* **WHAT IS EXPECTED**
Format the lines from the one containing "Increase the Freq. Hz value with up arrow" up to and including the one containing "Action: (x=58, y=403)" as a Markdown table with the columns Row and Line, leaving out blank lines.

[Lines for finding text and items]
-------------------------
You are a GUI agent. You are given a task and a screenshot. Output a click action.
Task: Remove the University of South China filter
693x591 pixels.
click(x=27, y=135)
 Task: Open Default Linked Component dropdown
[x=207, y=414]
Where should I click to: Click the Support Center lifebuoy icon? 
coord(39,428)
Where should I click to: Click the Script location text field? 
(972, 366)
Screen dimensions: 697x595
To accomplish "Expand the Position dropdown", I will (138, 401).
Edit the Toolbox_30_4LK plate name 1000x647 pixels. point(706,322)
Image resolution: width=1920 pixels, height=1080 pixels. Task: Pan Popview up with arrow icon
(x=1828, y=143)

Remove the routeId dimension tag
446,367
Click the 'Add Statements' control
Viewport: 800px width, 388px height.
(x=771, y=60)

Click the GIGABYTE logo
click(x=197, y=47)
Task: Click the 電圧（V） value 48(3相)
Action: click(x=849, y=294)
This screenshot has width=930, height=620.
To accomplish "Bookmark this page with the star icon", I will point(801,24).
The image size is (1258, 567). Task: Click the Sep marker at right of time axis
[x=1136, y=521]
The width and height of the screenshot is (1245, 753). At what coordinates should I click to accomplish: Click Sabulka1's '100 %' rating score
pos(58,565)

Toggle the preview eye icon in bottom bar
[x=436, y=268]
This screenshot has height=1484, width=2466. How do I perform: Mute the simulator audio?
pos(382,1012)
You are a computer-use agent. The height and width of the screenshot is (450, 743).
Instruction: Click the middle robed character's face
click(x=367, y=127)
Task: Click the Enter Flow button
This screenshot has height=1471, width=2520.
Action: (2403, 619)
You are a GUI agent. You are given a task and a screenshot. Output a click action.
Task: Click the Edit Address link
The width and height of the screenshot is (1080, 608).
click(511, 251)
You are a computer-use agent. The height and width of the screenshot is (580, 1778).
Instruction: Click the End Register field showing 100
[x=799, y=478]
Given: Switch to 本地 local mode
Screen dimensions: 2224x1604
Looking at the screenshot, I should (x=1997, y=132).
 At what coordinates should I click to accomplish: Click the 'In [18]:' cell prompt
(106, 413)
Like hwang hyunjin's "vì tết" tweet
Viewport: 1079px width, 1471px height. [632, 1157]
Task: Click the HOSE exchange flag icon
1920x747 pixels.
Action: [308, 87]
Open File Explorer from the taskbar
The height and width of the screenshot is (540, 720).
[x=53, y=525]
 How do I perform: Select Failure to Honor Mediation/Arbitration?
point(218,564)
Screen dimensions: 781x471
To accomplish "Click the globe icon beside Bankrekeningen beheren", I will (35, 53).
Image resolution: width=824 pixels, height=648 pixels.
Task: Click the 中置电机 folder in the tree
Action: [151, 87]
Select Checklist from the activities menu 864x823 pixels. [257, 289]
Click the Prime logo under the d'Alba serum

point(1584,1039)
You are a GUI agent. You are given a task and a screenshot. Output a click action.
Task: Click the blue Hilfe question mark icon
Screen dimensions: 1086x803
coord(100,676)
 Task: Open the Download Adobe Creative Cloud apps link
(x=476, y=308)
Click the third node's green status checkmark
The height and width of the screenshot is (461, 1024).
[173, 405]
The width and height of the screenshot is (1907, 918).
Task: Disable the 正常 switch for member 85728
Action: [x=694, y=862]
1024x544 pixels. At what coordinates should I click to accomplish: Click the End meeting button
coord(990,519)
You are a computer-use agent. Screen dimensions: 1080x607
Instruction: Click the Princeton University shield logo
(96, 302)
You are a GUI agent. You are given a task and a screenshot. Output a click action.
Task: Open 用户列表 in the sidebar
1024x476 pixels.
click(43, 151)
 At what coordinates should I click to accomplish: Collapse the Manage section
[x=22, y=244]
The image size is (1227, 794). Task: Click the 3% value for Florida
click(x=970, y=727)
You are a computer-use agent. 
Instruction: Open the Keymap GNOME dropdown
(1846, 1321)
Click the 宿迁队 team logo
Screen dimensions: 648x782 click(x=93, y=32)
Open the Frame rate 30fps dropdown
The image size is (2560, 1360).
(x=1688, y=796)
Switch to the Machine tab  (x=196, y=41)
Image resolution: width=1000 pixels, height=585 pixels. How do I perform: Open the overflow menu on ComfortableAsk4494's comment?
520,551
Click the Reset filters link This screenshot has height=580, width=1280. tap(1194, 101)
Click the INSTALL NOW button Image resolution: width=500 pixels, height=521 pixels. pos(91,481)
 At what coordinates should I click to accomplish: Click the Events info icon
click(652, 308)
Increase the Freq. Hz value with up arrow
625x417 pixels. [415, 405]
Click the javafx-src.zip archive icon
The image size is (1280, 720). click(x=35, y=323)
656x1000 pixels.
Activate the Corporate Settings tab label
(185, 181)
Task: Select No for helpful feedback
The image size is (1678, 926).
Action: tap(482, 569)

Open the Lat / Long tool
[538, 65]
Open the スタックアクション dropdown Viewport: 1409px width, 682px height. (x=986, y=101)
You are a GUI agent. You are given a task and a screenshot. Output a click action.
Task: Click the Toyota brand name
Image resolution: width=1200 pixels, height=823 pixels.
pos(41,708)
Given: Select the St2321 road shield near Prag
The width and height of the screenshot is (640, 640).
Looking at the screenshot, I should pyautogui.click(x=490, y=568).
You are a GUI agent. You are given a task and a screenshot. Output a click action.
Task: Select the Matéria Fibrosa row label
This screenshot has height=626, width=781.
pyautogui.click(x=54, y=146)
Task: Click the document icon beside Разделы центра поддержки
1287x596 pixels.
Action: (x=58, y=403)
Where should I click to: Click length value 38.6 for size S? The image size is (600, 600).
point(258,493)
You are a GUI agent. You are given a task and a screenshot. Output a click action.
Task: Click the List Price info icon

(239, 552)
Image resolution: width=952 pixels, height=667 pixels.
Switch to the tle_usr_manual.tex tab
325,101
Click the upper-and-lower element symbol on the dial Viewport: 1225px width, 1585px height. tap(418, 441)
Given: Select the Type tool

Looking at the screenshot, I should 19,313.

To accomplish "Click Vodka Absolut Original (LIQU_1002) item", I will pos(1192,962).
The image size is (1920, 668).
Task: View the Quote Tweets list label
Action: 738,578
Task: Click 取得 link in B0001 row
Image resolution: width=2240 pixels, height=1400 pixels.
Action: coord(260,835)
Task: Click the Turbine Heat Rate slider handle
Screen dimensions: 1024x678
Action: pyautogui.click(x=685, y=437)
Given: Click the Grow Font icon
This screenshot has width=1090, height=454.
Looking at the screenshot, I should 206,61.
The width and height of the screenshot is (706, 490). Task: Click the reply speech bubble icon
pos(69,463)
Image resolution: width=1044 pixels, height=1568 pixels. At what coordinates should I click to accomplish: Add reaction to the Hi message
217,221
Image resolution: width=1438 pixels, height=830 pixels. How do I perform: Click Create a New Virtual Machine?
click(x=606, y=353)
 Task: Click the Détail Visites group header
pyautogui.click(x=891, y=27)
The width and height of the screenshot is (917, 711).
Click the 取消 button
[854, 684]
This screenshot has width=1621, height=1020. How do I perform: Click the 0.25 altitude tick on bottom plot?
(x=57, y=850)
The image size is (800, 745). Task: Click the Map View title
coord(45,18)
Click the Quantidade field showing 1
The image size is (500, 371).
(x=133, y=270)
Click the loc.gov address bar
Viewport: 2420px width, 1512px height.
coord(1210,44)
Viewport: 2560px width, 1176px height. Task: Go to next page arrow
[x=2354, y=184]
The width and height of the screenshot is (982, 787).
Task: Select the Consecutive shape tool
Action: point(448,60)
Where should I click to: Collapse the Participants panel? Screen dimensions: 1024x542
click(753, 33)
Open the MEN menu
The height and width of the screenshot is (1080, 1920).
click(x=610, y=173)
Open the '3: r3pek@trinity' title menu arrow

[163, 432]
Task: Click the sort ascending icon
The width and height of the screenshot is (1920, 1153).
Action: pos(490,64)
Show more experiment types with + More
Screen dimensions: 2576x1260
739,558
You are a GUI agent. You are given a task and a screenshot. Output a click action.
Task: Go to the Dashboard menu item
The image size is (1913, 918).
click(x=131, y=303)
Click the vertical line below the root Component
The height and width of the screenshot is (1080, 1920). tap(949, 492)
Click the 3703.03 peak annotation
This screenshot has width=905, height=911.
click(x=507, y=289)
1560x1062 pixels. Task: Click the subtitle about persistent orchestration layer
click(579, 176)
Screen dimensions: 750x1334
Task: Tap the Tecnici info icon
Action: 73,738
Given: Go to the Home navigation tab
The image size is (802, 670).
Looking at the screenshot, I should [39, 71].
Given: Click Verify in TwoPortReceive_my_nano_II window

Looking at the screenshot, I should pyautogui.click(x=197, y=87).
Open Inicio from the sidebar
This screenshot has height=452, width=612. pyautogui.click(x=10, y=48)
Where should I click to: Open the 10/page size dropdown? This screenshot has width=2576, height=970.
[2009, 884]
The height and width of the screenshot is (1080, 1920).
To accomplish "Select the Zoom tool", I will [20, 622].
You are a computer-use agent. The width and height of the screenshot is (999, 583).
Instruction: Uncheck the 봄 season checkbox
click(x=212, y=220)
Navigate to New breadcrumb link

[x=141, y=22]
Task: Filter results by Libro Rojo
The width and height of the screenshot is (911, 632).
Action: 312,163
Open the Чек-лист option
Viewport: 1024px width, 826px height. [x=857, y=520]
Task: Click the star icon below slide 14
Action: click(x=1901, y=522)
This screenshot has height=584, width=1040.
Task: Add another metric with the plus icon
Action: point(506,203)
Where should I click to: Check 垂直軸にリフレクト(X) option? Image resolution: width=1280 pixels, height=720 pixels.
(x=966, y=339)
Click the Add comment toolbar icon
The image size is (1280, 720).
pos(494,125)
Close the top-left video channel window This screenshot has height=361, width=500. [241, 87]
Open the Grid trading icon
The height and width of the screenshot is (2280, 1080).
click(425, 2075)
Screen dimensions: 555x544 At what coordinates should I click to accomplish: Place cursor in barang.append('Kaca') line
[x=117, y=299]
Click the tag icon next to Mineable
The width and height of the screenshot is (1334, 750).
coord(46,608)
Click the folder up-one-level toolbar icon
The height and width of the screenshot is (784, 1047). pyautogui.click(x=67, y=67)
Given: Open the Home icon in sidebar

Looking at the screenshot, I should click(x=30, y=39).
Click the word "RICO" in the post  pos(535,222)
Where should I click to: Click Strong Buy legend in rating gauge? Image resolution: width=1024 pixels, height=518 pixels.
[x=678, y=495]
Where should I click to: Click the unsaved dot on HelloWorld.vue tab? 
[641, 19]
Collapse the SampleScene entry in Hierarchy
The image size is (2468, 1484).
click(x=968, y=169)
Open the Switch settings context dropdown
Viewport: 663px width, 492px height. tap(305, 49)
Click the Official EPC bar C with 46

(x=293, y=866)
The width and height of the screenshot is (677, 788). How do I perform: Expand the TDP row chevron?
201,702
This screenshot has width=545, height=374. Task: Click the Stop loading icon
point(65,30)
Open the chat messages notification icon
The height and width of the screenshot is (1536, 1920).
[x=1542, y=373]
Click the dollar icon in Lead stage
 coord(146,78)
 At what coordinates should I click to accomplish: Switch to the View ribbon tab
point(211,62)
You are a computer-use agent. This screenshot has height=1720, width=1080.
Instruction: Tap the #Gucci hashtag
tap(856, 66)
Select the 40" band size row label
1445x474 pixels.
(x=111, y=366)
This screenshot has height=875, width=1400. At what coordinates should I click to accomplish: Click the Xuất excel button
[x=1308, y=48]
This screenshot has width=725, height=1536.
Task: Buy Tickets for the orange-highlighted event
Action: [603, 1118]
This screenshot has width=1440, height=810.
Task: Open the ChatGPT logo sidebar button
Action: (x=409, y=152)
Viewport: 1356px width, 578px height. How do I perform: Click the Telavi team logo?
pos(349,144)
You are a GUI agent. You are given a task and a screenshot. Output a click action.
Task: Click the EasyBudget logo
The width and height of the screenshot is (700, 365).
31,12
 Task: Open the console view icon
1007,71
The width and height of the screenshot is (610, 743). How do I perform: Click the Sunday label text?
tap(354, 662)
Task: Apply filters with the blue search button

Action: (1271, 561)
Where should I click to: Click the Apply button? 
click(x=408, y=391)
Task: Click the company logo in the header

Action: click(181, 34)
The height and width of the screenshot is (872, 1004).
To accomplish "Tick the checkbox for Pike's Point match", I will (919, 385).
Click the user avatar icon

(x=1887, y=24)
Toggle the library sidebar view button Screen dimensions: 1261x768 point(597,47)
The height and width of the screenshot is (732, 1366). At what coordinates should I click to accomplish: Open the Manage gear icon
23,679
-------------------------
* **THE RESULT**
| Row | Line |
|---|---|
| 1 | Increase the Freq. Hz value with up arrow |
| 2 | 625x417 pixels. [415, 405] |
| 3 | Click the javafx-src.zip archive icon |
| 4 | The image size is (1280, 720). click(x=35, y=323) |
| 5 | 656x1000 pixels. |
| 6 | Activate the Corporate Settings tab label |
| 7 | (185, 181) |
| 8 | Task: Select No for helpful feedback |
| 9 | The image size is (1678, 926). |
| 10 | Action: tap(482, 569) |
| 11 | Open the Lat / Long tool |
| 12 | [538, 65] |
| 13 | Open the スタックアクション dropdown Viewport: 1409px width, 682px height. (x=986, y=101) |
| 14 | You are a GUI agent. You are given a task and a screenshot. Output a click action. |
| 15 | Task: Click the Toyota brand name |
| 16 | Image resolution: width=1200 pixels, height=823 pixels. |
| 17 | pos(41,708) |
| 18 | Given: Select the St2321 road shield near Prag |
| 19 | The width and height of the screenshot is (640, 640). |
| 20 | Looking at the screenshot, I should pyautogui.click(x=490, y=568). |
| 21 | You are a GUI agent. You are given a task and a screenshot. Output a click action. |
| 22 | Task: Select the Matéria Fibrosa row label |
| 23 | This screenshot has height=626, width=781. |
| 24 | pyautogui.click(x=54, y=146) |
| 25 | Task: Click the document icon beside Разделы центра поддержки |
| 26 | 1287x596 pixels. |
| 27 | Action: (x=58, y=403) |